Records for the exercise
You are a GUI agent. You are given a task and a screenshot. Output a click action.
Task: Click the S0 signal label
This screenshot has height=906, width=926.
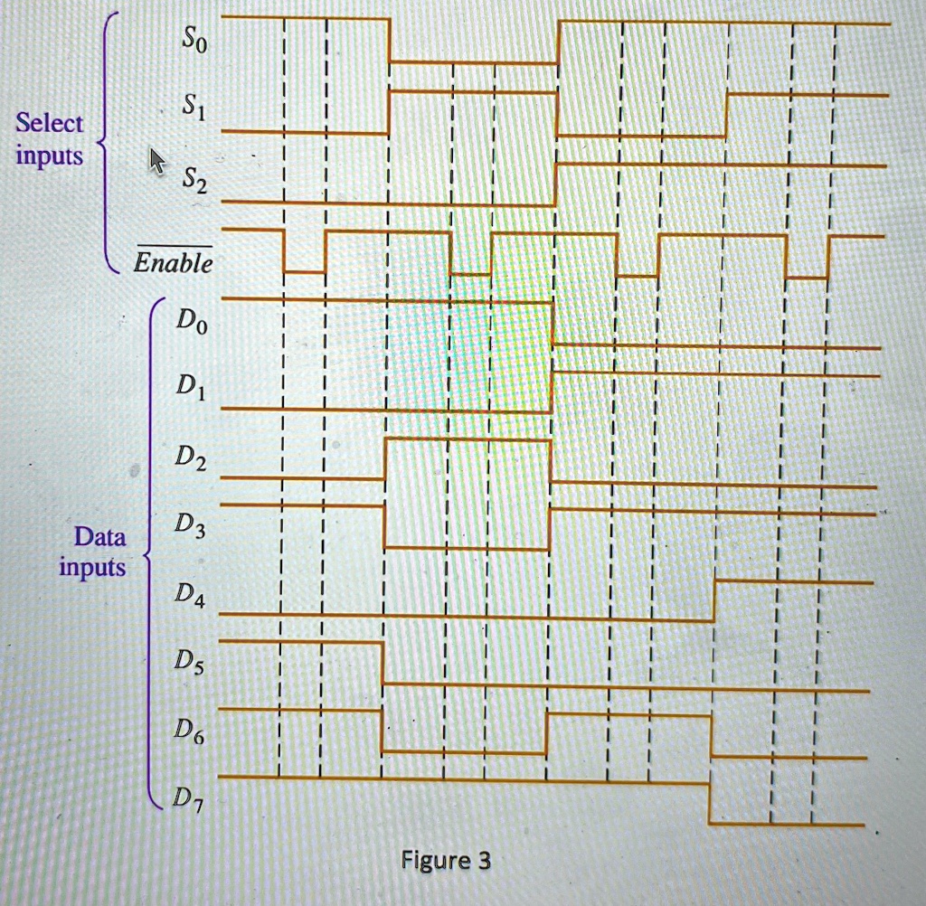click(194, 41)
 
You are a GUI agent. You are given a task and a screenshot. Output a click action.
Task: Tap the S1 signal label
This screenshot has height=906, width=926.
click(194, 108)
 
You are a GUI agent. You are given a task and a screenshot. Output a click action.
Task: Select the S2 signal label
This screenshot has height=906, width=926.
click(194, 180)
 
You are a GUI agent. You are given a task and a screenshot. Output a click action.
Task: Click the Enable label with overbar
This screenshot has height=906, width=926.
click(174, 260)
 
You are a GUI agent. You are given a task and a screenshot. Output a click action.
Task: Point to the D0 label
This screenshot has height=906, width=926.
click(192, 322)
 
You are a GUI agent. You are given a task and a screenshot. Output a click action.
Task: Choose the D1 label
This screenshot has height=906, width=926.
click(192, 387)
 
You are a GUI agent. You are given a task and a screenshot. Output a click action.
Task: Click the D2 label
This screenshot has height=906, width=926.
click(191, 458)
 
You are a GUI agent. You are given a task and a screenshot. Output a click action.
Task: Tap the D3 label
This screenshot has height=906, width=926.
click(190, 525)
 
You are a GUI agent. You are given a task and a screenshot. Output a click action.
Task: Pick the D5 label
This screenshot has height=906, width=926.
click(189, 661)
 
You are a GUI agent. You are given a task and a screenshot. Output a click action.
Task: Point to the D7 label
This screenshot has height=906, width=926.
click(188, 799)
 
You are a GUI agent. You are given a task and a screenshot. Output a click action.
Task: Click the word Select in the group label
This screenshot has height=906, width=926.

Objective
Gather every line of the listing above that contains the word "Point", and reproduce each one in full.

Solved exercise
Task: Point to the D0 label
Task: Point to the D7 label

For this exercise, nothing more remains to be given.